ミュージカル『生きる』公開舞台稽古&囲み取材レポート

TBS赤坂ACTシアターで上演中のミュージカル『生きる』の最終舞台稽古が10月7日に行われ、報道陣に公開された。
本作は、没後20年を迎えた黒澤明監督の映画「生きる」をミュージカル化したもの。黒澤映画のミュージカル化は世界初となり、演出を担うのは宮本亜門。日本ミュージカル界を牽引してきた市村正親と鹿賀丈史が主人公の渡辺勘治をダブルキャストで演じている。最終舞台稽古は鹿賀の出演で行われた。

 

物語の舞台は戦後間もない日本。定年間近の公務員・渡辺勘治は、無遅刻無欠席でいわゆる“お役所仕事”を黙々と続けてきた男。取り立てて特徴の無い、どこにでもいるような普通の日本人だ。しかし、胃がんに侵されていることを知り、残された命をどのように生きるかを考えるようになる。

自らの命が残り少ないことを知り、仕事を休んで普段は足を踏み入れることのなかった居酒屋で酒をあおる渡辺。大金を下ろしてみるものの、娯楽を知らない渡辺は使い道も思い浮かばなかった。

そこで、居酒屋で出会った小説家の男に金を託し、人生の楽しみを教わろうとする。突飛な申し出だが、渡辺の境遇に興味を持った小説家は、彼を華やかな夜の街へと連れ出していく。

盛り場をハシゴするシーンでは、ダイナミックなダンスと色鮮やかな衣装でまるでレヴューのように魅せる。この場面を牛耳るのは、小説家を演じる新納慎也だ。やや軽薄でユニークな男のキャラクターを見事に演じ、目まぐるしく移ろう繁華街を我が物顔で案内する姿は見ごたえがあった。

これまでの人生への後悔と生きることへの渇望を、確かな歌唱力で切々と歌い上げ、観客を魅了していく鹿賀。絶望の中から希望を見つけていく姿は涙を誘う。特に、1幕のクライマックスとなる「二度目の誕生日」は必聴だ。

* **保存データ**
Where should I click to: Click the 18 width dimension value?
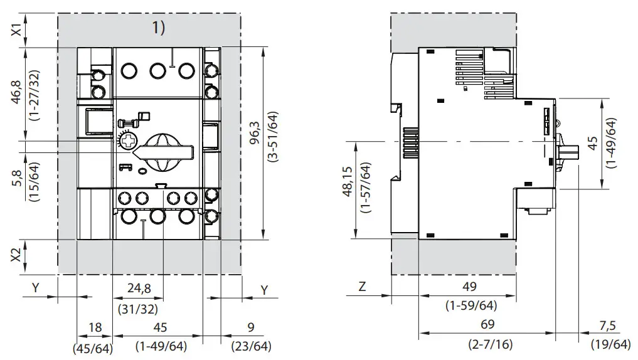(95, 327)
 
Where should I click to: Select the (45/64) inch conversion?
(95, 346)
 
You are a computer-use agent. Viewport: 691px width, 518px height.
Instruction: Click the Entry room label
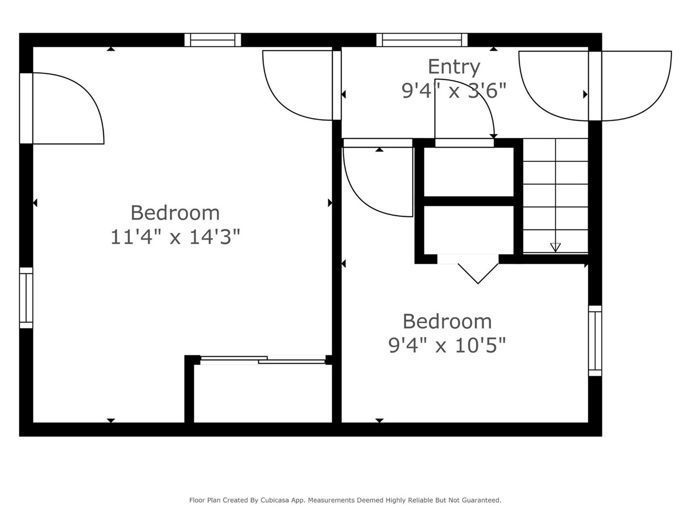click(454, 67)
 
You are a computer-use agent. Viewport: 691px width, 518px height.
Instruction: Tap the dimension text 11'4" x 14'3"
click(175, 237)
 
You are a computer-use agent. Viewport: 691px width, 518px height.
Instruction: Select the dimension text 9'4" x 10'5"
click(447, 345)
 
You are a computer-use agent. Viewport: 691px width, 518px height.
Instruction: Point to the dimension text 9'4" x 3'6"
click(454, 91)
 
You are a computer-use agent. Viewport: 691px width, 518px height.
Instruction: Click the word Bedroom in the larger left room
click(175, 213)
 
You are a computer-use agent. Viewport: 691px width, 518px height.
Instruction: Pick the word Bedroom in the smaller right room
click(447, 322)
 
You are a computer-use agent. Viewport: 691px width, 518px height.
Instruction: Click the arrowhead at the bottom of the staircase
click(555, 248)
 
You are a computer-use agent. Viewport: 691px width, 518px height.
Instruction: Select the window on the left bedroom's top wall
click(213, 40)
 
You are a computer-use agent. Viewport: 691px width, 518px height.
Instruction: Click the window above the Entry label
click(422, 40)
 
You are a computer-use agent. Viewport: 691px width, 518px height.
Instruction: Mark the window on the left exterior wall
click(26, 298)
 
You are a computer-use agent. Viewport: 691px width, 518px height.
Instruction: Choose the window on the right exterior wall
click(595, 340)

* **問題の説明**
記事の抜粋のうち、「自らの命が残り少ないことを知」で始まり「内する姿は見ごたえがあった。」で終わる部分を、「小説家」を「作家」に置き換えて書き直してください。

* **解答の文**
自らの命が残り少ないことを知り、仕事を休んで普段は足を踏み入れることのなかった居酒屋で酒をあおる渡辺。大金を下ろしてみるものの、娯楽を知らない渡辺は使い道も思い浮かばなかった。

そこで、居酒屋で出会った作家の男に金を託し、人生の楽しみを教わろうとする。突飛な申し出だが、渡辺の境遇に興味を持った作家は、彼を華やかな夜の街へと連れ出していく。

盛り場をハシゴするシーンでは、ダイナミックなダンスと色鮮やかな衣装でまるでレヴューのように魅せる。この場面を牛耳るのは、作家を演じる新納慎也だ。やや軽薄でユニークな男のキャラクターを見事に演じ、目まぐるしく移ろう繁華街を我が物顔で案内する姿は見ごたえがあった。